Record set -
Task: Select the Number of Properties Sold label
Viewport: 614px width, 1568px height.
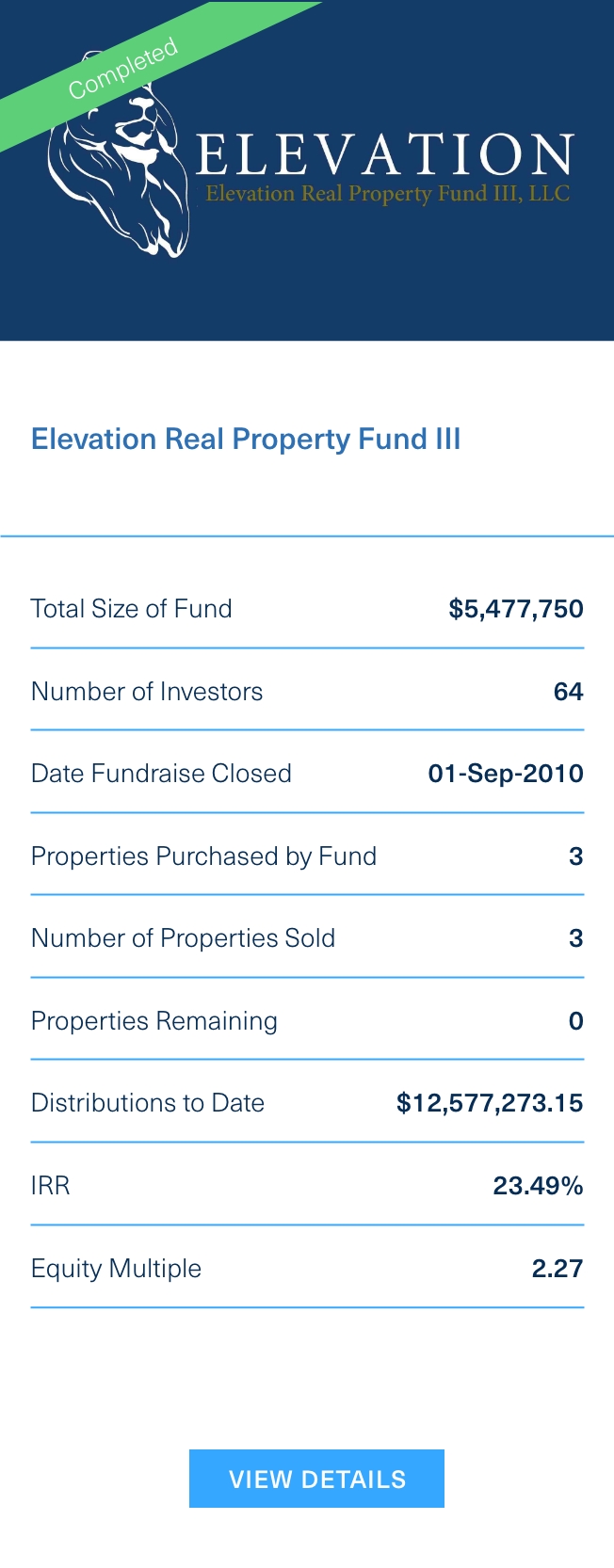Action: click(183, 938)
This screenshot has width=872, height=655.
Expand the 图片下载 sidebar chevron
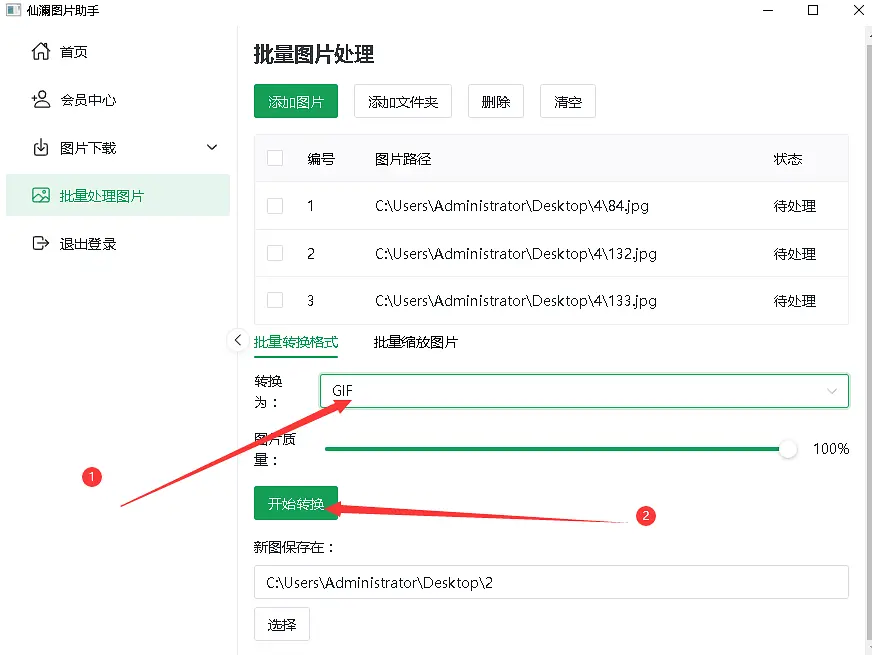[211, 147]
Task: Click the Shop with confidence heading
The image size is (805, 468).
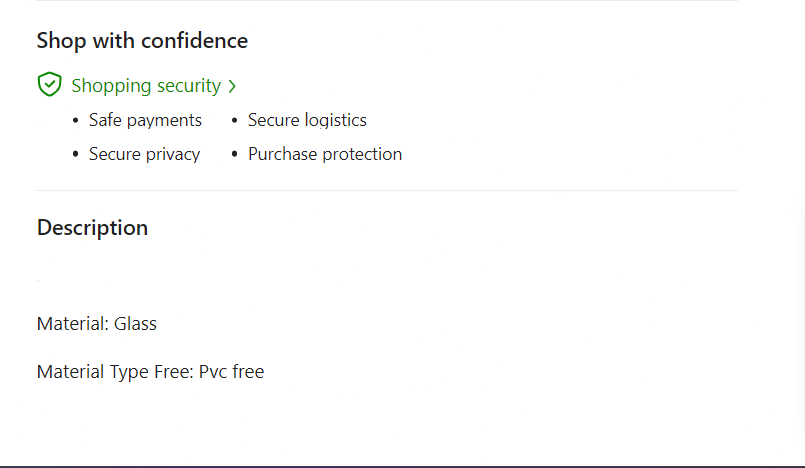Action: 142,41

Task prompt -
Swap "Task" for "Instruction" everywhere it occurs in the material above and give the material again, leaving out the pictures and changing nothing else.

Worked solution -
Instruction: Select the Number of Properties Sold label
Viewport: 614px width, 1568px height.
Action: click(183, 938)
This screenshot has width=872, height=655.
Expand the 图片下载 sidebar chevron
[211, 147]
Instruction: Click the Shop with confidence heading
The image size is (805, 468).
Action: 142,41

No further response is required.